6534 Background: The value of chemotherapy and supportive care for advanced cancer has been questioned. Two systematic reviews were conducted to study the impact of chemotherapy-induced myelosuppression and supportive care on subsequent survival. Methods: Phase 1 identified trials evaluating the relationship of chemotherapy associated with myelosuppression and subsequent survival in patients with cancer. Phase 2 evaluated randomized controlled trials (RCTs) chemotherapy with or without G-CSF support for advanced cancer. Outcomes included hazard ratios (HR), relative risk (RR) and absolute risk (AR) ±95% CI. Results: In Phase 1, 11 of 25 identified studies were conducted in patients with advanced/metastatic disease with 10 in patients with solid tumors. Among the 7 studies in patients with solid tumors reporting survival outcomes, a consistent association between chemotherapy-associated myelosuppression and reduced mortality was observed (HR=0.69; 0.61-0.77; P<.0001). A significant interaction between myelosuppression and cancer type for mortality was observed (P=.046) with significant effects observed for all tumor types. In Phase 2, 22 of 61 RCTs identified were in patients with stage IV solid tumors.
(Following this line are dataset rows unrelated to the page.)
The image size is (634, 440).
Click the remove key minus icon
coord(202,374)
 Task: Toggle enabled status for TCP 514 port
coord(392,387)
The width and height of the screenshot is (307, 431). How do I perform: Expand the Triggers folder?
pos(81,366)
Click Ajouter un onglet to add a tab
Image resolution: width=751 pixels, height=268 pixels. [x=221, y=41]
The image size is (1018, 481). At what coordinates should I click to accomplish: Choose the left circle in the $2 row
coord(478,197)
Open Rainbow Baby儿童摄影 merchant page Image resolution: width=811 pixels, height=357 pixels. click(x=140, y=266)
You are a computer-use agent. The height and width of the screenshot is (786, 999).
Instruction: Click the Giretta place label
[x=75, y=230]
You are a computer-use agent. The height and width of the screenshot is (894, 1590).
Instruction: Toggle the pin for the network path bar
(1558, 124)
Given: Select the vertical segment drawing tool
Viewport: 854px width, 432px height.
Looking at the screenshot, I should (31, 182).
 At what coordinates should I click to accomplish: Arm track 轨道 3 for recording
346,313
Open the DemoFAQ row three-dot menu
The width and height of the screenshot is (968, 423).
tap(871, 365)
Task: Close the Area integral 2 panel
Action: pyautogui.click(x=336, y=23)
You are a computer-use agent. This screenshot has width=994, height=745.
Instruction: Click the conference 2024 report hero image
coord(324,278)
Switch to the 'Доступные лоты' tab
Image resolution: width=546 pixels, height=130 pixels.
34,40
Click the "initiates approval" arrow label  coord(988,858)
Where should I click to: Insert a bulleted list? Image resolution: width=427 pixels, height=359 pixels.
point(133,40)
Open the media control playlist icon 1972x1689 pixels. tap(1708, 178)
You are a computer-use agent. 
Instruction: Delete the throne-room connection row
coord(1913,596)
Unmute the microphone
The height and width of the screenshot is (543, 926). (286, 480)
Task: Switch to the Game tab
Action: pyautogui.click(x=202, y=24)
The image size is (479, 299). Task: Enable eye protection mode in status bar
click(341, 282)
Mortality was reduced with chemotherapy with G-CSF support overall (RR=0.95; 0.92-0.98; P=.003) and in patients with non-small cell lung cancer (RR=0.90; P=.037; AR=-6.6%; P=.014), sarcomas (RR=0.73; P=.007; AR=-22.1%; P=.004) or urothelial cancers (RR=0.87; P=.019; AR=-11.4%; P=.016). Reductions in mortality were seen with dose dense chemotherapy (RR=0.88; P=.021; AR=-10.0%; P=.019) and when survival was the primary outcome (n=11;RR=0.92; P=.022; AR=-5.2%; P=.001) with a trend toward greater benefit with longer duration of follow-up (P=.071). Conclusions: Studies of patients with advanced solid tumors demonstrate favorable effects of chemotherapy effect on survival. Chemotherapy treatment resulting in myelosuppression is associated with reduced mortality. RCTs of patients with advanced/metastatic solid tumors confirm that greater chemotherapy dose intensity with G-CSF support is associated with greater reductions in mortality.